**Task description**. Return exactly those lines of the material below that fall between the line holding "Select the 枚数 row label" and the line holding "Given: Click the", inclusive.

**Input data**.

=== Section Start ===

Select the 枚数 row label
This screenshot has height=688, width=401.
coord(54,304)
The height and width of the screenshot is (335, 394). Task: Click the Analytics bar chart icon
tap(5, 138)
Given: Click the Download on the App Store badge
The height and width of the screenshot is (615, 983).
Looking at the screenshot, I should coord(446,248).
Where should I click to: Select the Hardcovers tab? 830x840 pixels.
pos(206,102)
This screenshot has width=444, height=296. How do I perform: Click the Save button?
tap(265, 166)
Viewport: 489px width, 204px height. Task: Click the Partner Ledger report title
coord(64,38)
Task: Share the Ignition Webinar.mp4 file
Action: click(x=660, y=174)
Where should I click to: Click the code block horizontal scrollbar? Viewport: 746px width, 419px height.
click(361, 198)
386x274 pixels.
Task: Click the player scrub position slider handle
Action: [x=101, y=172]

=== Section End ===
=== Section Start ===

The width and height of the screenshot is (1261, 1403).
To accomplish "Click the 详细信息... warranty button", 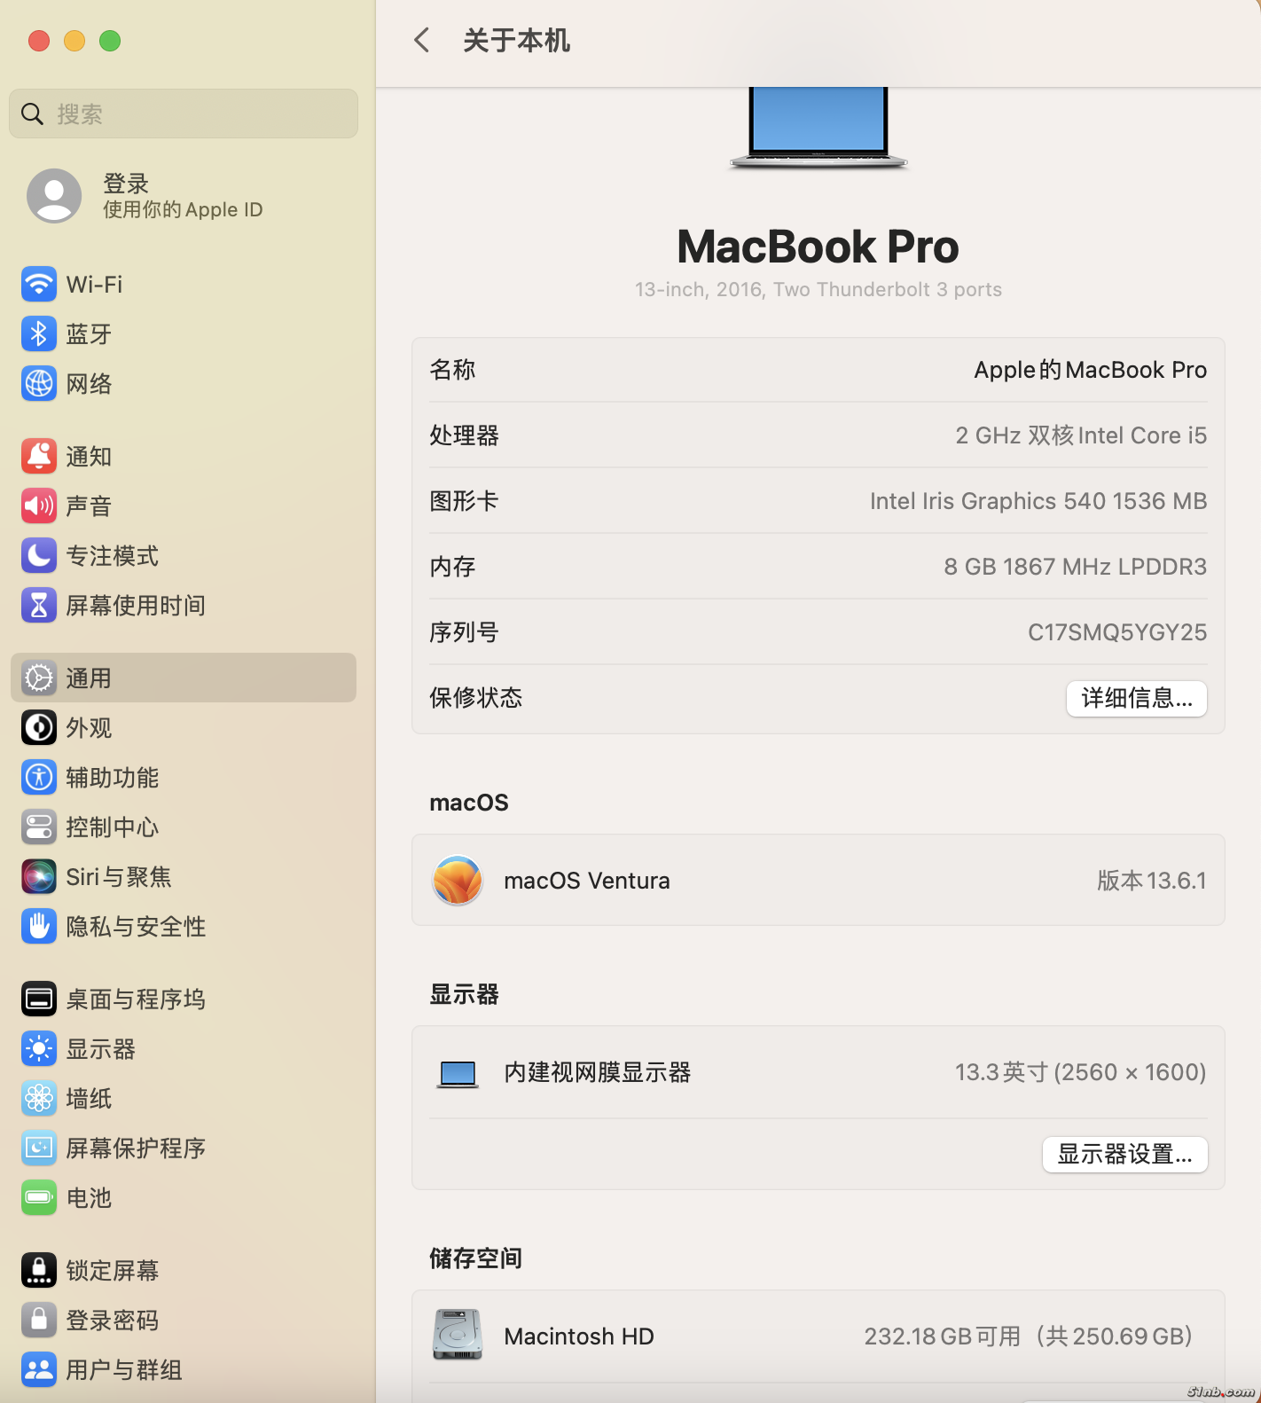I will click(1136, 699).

=== Section End ===

**Completed exercise**.
Select the 枚数 row label
This screenshot has height=688, width=401.
coord(54,304)
The height and width of the screenshot is (335, 394). Task: Click the Analytics bar chart icon
tap(5, 138)
Given: Click the Download on the App Store badge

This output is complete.